• [EXERCISE AIM] Can you pull out everything in the concert review below from "To close the" down to "I’ll buy it.", word for word?

• [TEXT]
Content starts
The composer David Rakowski recently tweeted, “The problem with having genres is that people claim to bend them all the time. Can we create delightful arabesques with them instead?” On Night 2 of the 2016 Big Ears Festival, new music sextet eighth blackbird, which has directed the Ojai Music Festival and been in residence at the Curtis School of Music, got up on stage of the Tennessee Theater and played as the backing band for Bonnie “Prince” Billy. If the players weren’t having the time of their lives, they were doing an Oscar-worthy job of faking it. Delightful is a good word to describe it.
Pianist Lisa Kaplan launched into the infectious riff of David Lang’s these broken wings before the stage lights had fully illuminated. The string and wind lines danced around the recurring piano foundation, thumping forward on percussionist Matthew Duvall’s cannon-shot bass drum hits, fading out almost entirely and coming back suddenly with full force.
Bryce Dessner’s Murder Ballads appeared in a new extended version, different from the seven movements recorded on the Grammy-winning Filament. The music is based on Appalachian murder ballads, haunting major and modal tunes that were passed down orally for generations. For the most part, Dessner left the straightforward source material unchanged in one or two voices, with the others playing restless figures around it, or fragmented the source material between voices. Flutist Nathalie Joachim, the group’s newest member, had her flute pulsing and hooting like a nervous owl while the percussion and piano fired off jumpy blasts of sound, and the entire ensemble swept right into a crooked fiddle tune helmed by violinist Yvonne Lam. Cellist Nicolas Photinos took an explosive solo movement all to himself, digging into double stops and tearing through an energetic melody. Unfortunately, no program notes were given out and details on the ballads were not included in the festival’s schedule application, so there was no way to tell which ballad was which.
For the final ballad, which Dessner announced as “Down in the Willow Garden,” Bonnie “Prince” Billy (aka Will Oldham) came out to sing. That piece’s herky-jerky percussion under flowing strings and winds were two pieces of a puzzle that didn’t quite fit, but hearing Joachim lower her flute to sing in a smoky, rich alto with Oldham was a rare and unexpected treat.
Kaplan’s piano anchored Fredric Rzewski’s Coming Together, which accumulated power, collapsed, and strengthened again, a hurricane replacing its eyewall. The unceasing, restless pentatonic bass line jumped momentarily to different players, and other voices jumped on a note as it passed by in the bass and held it out. Oldham stood behind the microphone reading a 1970 letter from Sam Melville, a prisoner who died in the Attica prison riots. He spoke with hushed determination at the start, and spat barrels of fire and brimstone by the end. Players from the ensemble shouted quick echoes of the text into their microphones behind him. Though Oldham could have taken some advice from the words and “seldom employed histrionics” in his delivery, the 1973 piece felt timely and relevant especially in light of recent attention to the police and incarceration system’s injustices.
To close the program with a smile, eighth blackbird gave Bonnie “Prince” Billy’s songs lush orchestrations reminiscent of middle-period Nick Drake. In “When Thy Song Flows Through Me,” the instruments embraced Oldham’s voice in a simple and mystical devotional. “One With the Birds,” the final song, gave Joachim and Lam Messiaen-esque chromatic birdsong soaring through the music box piano line. If a collaboration is in the works, I’ll buy it.
Content ends
• [GIVEN ENTRIES]
Content starts
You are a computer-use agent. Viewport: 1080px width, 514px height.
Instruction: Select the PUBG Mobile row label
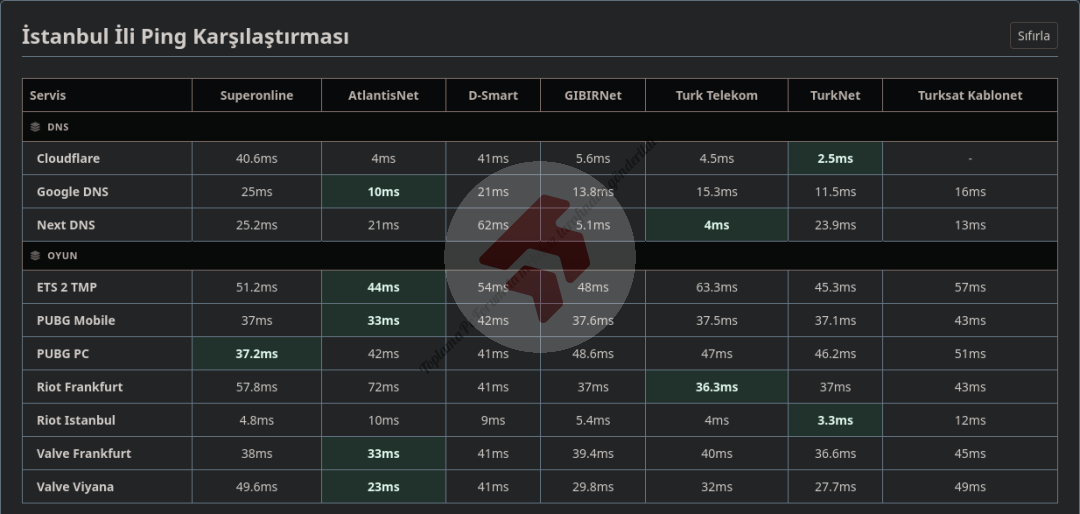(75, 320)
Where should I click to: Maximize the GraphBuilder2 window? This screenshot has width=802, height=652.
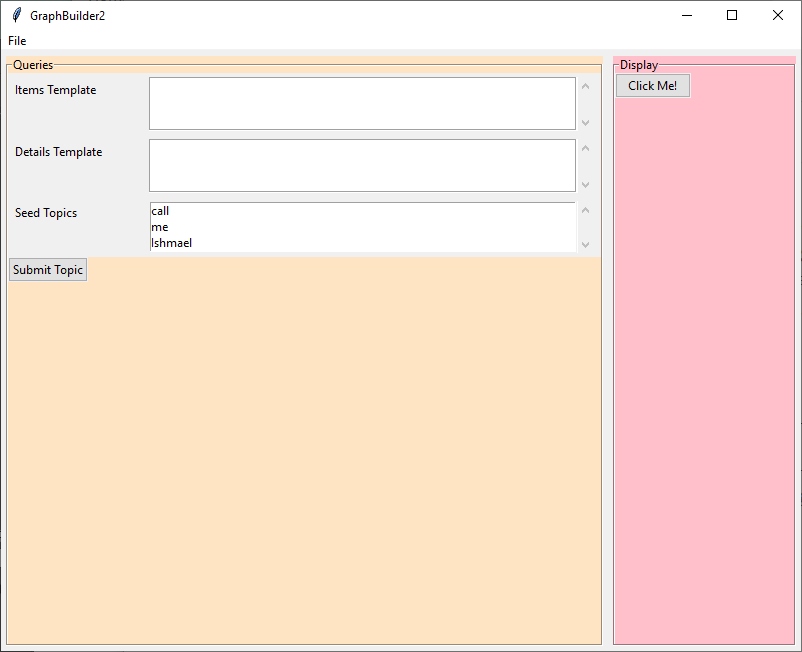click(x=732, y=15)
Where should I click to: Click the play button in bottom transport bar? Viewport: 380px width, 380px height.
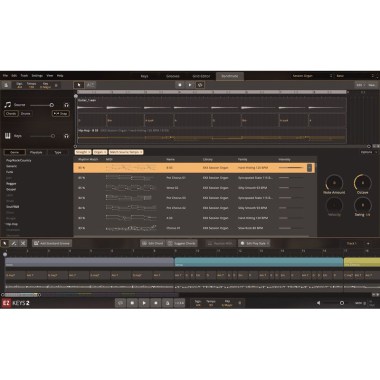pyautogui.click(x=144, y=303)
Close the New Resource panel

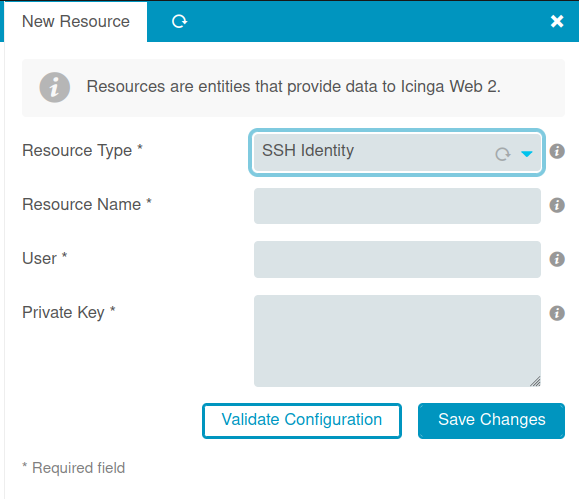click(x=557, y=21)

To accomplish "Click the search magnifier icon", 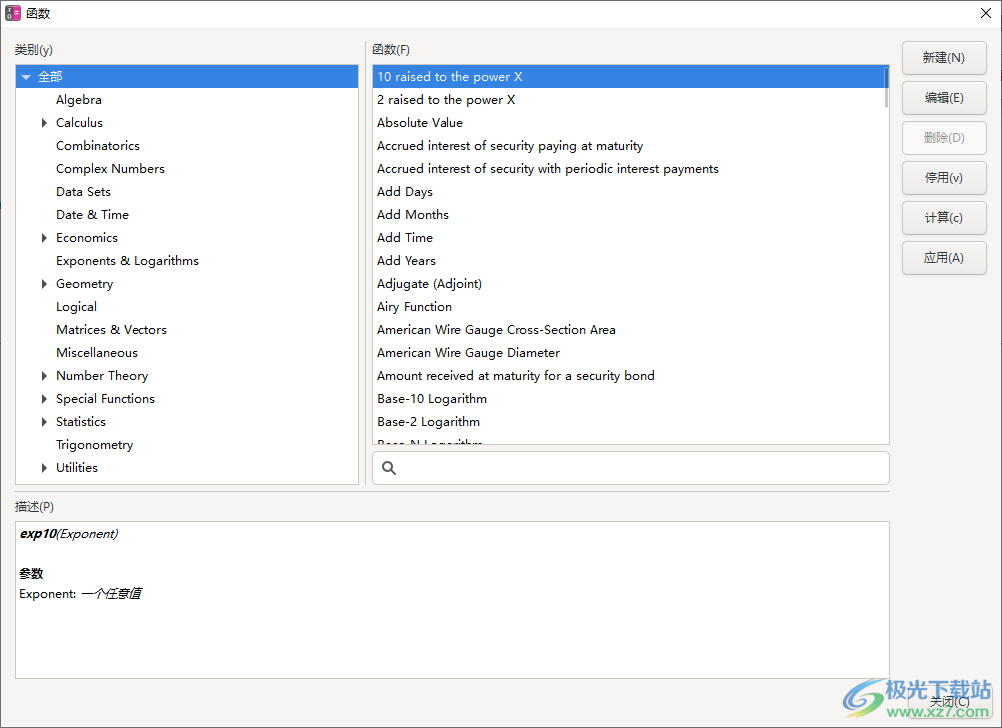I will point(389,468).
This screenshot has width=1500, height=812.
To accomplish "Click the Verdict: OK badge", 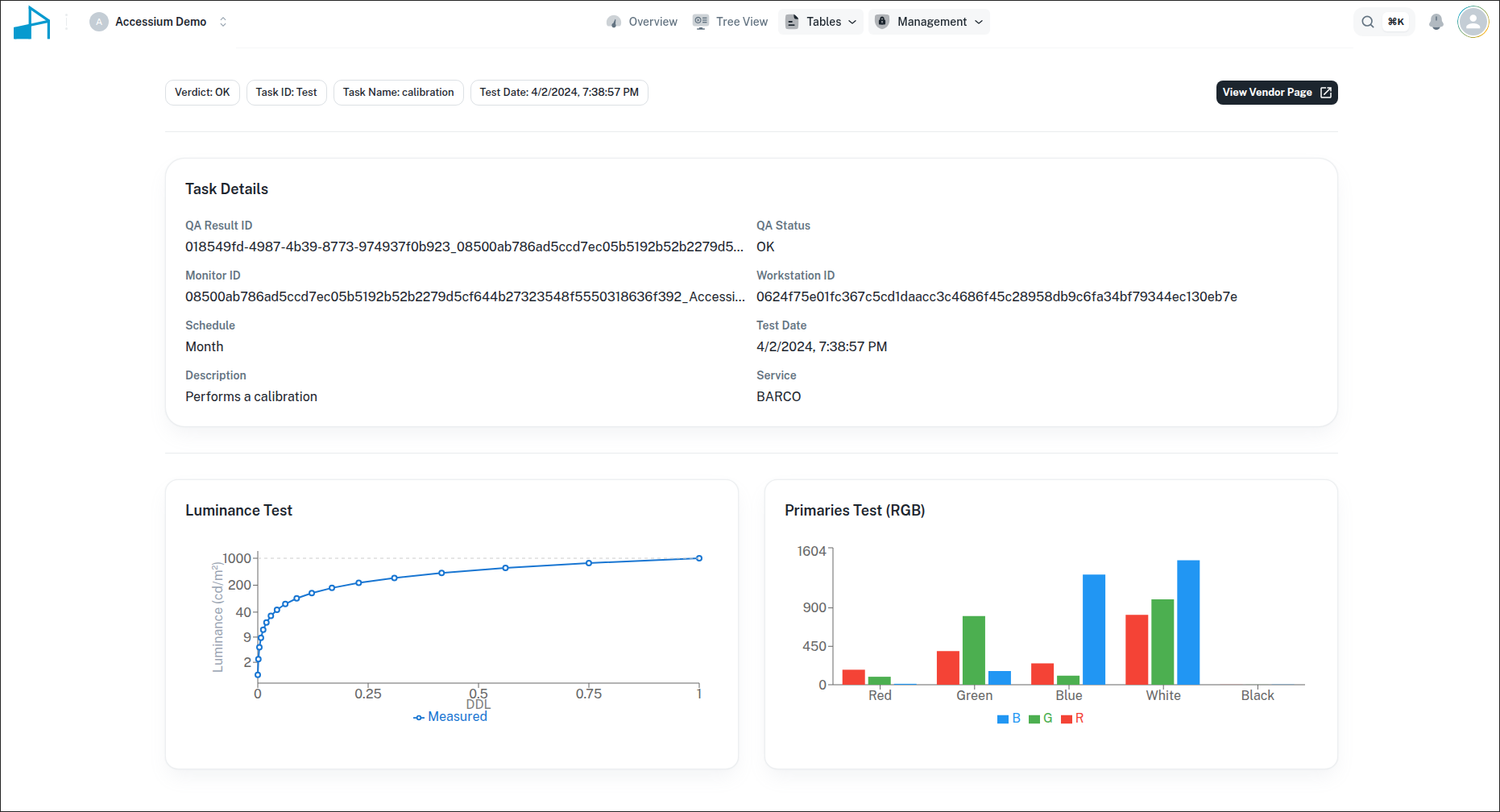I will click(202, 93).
Content ends
• [RESPONSE]
To close the program with a smile, eighth blackbird gave Bonnie “Prince” Billy’s songs lush orchestrations reminiscent of middle-period Nick Drake. In “When Thy Song Flows Through Me,” the instruments embraced Oldham’s voice in a simple and mystical devotional. “One With the Birds,” the final song, gave Joachim and Lam Messiaen-esque chromatic birdsong soaring through the music box piano line. If a collaboration is in the works, I’ll buy it.